Following Pyle and Elliott, we presumed that the 1928 event listed on Table 1 could be treated as a continuation of the activity dated 1925–26. The 1950 eruption is regarded by Pyle and Elliott as anomalous in terms of eruption duration as a function of inter-eruption interval (their figure sixteen); we retained it here because an alternative view on their figure sixteen is that a duration/interval relationship curve should intercept close to zero duration for inter-eruption intervals tending towards zero. From these data, the mean interval for a Poisson process is ~ 70 years. This suggests a “base rate” annual probability of eruption in any one year of about 2%, in the absence of other information.

If the memory-less Poisson assumption is questionable for this history, alternative distributions can be suggested. For instance, notwithstanding the relative paucity of data, lognormal distributions can be found that offer plausible alternative fits to the inter-eruption intervals from 1570/73 onwards, as shown on Figure 2 [interval data are binned into 20 yr counts, centred at 10, 30, 50 …..150, 170 years]. Three lognormal PDFs are shown which have mean and variance parameters chosen so that the trio span a range of possible representative choices, the purpose being simply to illustrate associated uncertainty. Using Mathcad v11 functions DLNORM and Linfit (Mathsoft [2003]), resulting correlation coefficients indicate elementary – and varying – measures of goodness-of-fit for these three choices, i.e. corr. coeff. f1 = 0.7; f2 = 0.85; f3 = 0.3, respectively. The DLNORM function f2, with mean = 4.5 and s.d. = 1.42, is the best of these three (broken/dashed black line on Figure 2).

Stored items:
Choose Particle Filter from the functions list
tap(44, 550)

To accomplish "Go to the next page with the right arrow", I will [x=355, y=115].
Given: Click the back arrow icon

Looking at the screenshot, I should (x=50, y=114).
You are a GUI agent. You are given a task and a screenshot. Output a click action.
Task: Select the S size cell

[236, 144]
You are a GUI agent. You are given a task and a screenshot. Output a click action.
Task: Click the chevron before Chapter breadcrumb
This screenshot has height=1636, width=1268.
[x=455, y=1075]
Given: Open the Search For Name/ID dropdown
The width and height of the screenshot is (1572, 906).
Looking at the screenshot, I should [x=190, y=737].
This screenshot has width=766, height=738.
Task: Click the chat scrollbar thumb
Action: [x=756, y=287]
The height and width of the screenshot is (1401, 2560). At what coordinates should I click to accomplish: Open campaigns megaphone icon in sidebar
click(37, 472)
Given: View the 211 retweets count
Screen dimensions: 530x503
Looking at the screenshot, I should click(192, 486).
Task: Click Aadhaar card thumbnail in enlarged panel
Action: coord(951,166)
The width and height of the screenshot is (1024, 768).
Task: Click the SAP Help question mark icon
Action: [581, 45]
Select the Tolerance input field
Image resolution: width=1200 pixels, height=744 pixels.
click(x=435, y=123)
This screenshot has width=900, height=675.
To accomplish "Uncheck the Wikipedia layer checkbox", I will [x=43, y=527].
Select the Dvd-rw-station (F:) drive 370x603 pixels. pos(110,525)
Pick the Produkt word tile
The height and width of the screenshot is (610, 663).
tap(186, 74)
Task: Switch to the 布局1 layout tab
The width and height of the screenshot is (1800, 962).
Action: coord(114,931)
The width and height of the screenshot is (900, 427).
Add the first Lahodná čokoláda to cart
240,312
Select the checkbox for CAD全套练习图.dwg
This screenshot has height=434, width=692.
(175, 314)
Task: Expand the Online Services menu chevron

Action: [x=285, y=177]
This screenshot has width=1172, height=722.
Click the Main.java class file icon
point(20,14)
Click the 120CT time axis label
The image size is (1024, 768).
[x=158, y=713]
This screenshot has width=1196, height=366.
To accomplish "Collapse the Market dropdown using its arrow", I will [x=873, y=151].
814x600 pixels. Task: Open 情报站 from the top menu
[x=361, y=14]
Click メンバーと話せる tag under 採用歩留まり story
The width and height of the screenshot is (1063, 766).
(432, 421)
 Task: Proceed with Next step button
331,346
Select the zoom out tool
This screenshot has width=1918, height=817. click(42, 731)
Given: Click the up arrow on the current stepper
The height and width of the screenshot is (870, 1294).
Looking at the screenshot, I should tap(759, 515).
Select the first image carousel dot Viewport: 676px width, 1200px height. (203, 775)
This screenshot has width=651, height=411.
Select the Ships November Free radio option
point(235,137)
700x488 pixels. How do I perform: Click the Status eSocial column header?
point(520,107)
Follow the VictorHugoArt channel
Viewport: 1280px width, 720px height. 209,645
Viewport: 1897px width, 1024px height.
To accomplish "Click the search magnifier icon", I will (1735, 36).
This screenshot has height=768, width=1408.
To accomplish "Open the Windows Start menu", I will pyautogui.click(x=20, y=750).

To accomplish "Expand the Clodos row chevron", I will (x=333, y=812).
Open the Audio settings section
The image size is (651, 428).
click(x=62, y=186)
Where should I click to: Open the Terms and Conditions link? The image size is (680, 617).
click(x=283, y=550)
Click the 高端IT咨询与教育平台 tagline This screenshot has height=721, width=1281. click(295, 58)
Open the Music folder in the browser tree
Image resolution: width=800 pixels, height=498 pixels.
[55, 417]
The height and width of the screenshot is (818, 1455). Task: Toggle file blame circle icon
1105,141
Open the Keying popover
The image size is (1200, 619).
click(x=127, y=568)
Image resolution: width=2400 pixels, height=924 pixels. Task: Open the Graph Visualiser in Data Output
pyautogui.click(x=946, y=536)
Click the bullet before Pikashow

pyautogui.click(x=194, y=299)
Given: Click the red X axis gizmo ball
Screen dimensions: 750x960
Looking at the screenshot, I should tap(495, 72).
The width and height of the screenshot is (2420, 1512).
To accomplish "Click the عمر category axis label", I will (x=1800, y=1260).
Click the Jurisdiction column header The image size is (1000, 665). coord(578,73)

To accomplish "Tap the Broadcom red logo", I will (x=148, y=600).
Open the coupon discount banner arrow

▶ _Explore the material_:
1. According to the eruption-interval text, why was the 1950 eruption kept in the data? Answer in one to three sentences.
2. Rewrite the eruption-interval text between "Following Pyle and" and "of other information.", inclusive, switching "continuation" to "extension".

▶ _Results of the exercise_:
1. The 1950 eruption was kept because another way to read Pyle and Elliott's figure sixteen is that a curve relating eruption duration to inter-eruption interval should meet close to zero duration as the interval approaches zero. On that view, the 1950 event need not be treated as anomalous.

2.
Following Pyle and Elliott, we presumed that the 1928 event listed on Table 1 could be treated as a extension of the activity dated 1925–26. The 1950 eruption is regarded by Pyle and Elliott as anomalous in terms of eruption duration as a function of inter-eruption interval (their figure sixteen); we retained it here because an alternative view on their figure sixteen is that a duration/interval relationship curve should intercept close to zero duration for inter-eruption intervals tending towards zero. From these data, the mean interval for a Poisson process is ~ 70 years. This suggests a “base rate” annual probability of eruption in any one year of about 2%, in the absence of other information.